** Opening Material to process block **

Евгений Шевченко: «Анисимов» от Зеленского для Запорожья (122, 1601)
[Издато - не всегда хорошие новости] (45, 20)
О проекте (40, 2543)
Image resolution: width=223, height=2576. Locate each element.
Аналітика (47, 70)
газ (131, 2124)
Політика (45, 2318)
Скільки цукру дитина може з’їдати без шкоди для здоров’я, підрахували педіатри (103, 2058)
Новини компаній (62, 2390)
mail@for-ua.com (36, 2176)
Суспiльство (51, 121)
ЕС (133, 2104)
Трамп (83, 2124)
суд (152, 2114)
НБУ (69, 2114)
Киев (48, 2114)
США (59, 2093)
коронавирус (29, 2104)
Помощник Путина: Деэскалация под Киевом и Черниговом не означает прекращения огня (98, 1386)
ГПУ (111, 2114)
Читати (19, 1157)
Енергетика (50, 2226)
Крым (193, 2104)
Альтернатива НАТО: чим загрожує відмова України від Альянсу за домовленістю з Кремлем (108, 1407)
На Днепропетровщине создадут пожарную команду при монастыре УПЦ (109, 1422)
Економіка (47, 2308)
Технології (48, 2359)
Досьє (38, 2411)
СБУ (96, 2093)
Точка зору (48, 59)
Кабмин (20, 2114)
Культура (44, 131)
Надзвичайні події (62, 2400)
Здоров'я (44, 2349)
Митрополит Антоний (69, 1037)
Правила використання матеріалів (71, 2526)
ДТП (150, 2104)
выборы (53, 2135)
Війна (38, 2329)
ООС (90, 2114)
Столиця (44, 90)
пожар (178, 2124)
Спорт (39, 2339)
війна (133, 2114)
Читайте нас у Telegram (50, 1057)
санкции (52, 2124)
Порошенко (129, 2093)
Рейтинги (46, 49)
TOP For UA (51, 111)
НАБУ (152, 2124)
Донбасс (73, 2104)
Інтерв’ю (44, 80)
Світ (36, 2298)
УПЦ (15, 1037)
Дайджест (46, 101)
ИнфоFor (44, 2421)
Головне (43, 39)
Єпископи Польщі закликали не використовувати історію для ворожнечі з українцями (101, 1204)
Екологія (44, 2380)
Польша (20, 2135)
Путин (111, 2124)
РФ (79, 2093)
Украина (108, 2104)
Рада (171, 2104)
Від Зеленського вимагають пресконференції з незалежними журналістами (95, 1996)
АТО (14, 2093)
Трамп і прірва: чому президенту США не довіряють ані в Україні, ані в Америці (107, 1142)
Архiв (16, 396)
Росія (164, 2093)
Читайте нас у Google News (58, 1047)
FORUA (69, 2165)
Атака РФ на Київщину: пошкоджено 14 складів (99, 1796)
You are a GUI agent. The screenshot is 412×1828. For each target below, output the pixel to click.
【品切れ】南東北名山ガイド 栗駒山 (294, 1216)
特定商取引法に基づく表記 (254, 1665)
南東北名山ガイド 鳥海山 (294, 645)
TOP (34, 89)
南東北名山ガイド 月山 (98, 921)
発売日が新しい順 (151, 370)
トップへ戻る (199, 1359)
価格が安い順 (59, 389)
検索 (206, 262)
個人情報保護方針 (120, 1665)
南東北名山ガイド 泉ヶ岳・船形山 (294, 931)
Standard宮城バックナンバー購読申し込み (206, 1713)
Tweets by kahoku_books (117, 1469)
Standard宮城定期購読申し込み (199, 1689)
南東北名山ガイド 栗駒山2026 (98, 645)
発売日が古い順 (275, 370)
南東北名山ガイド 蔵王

** Closing Material to process block **

▶ [Required work]
Reply with the count alone: how many lines of the records contain the string "each"?

▶ [Answer section]
2